Pagi itu, secangkir kopi hangat tersisa di meja. Langit cerah, tapi pikiran ini rasanya kelabu.
Waktu berjalan seperti biasa, tapi ada yang tidak biasa dalam hati ini; seolah ada ruang kosong yang tak mampu saya isi dengan apa pun.
Lalu, dalam keheningan yang sunyi, muncul satu pertanyaan: Kapan terakhir kali saya benar-benar bersyukur?
Saya terdiam cukup lama. Bukan karena tidak tahu jawabannya, tapi karena saya sadar: sudah terlalu lama saya sibuk mengejar hal-hal yang belum ada, hingga lupa menghargai apa yang masih ada.
Saya mengejar lebih banyak uang, waktu luang, pengakuan, pencapaian; lalu kehilangan rasa takjub pada hal-hal sederhana: udara segar pagi ini, suara anak saya yang memanggil 'ibu', atau bahkan kesehatan yang masih saya miliki.
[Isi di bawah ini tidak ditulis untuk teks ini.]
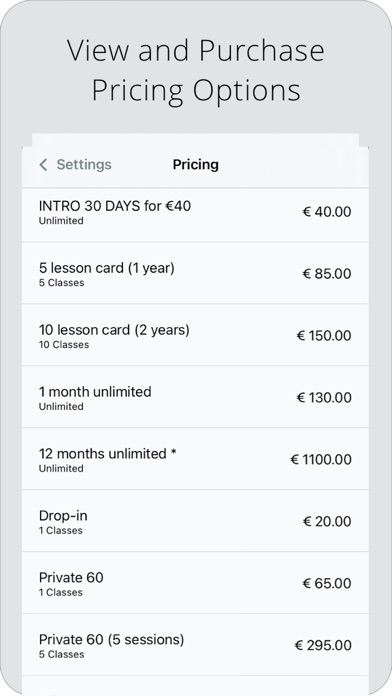The height and width of the screenshot is (696, 392).
Task: Pick the Drop-in class option
Action: click(x=195, y=521)
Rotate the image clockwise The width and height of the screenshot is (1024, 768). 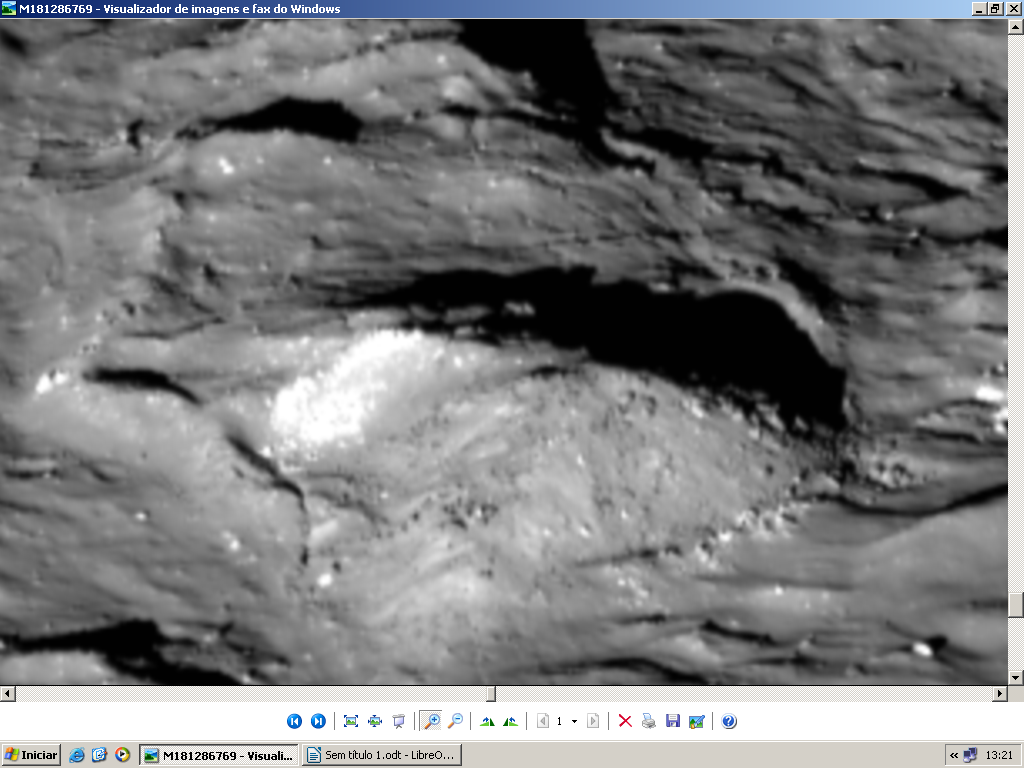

Mencari Makna Syukur dari Kaca Mata Filsafat
Banyak filsuf berbicara tentang syukur, meski tidak semua menyebutnya dengan kata itu. Marcus Aurelius, seorang Kaisar sekaligus Stoik yang gigih, menulis dalam catatannya:
“Jangan berharap segala sesuatu berjalan sesuai keinginanmu. Belajarlah mencintai kenyataan sebagaimana adanya.”
Dari dia saya belajar, bahwa rasa syukur bukan sekadar merasa senang saat mendapat apa yang kita mau, melainkan kemampuan menerima hidup dengan lapang meskipun tidak selalu sesuai rencana.
Sementara itu, filsafat Timur; terutama ajaran Zen mengajarkan bahwa syukur tidak perlu menunggu peristiwa besar. Ia hidup dalam tarikan napas, dalam hadirnya detik ini.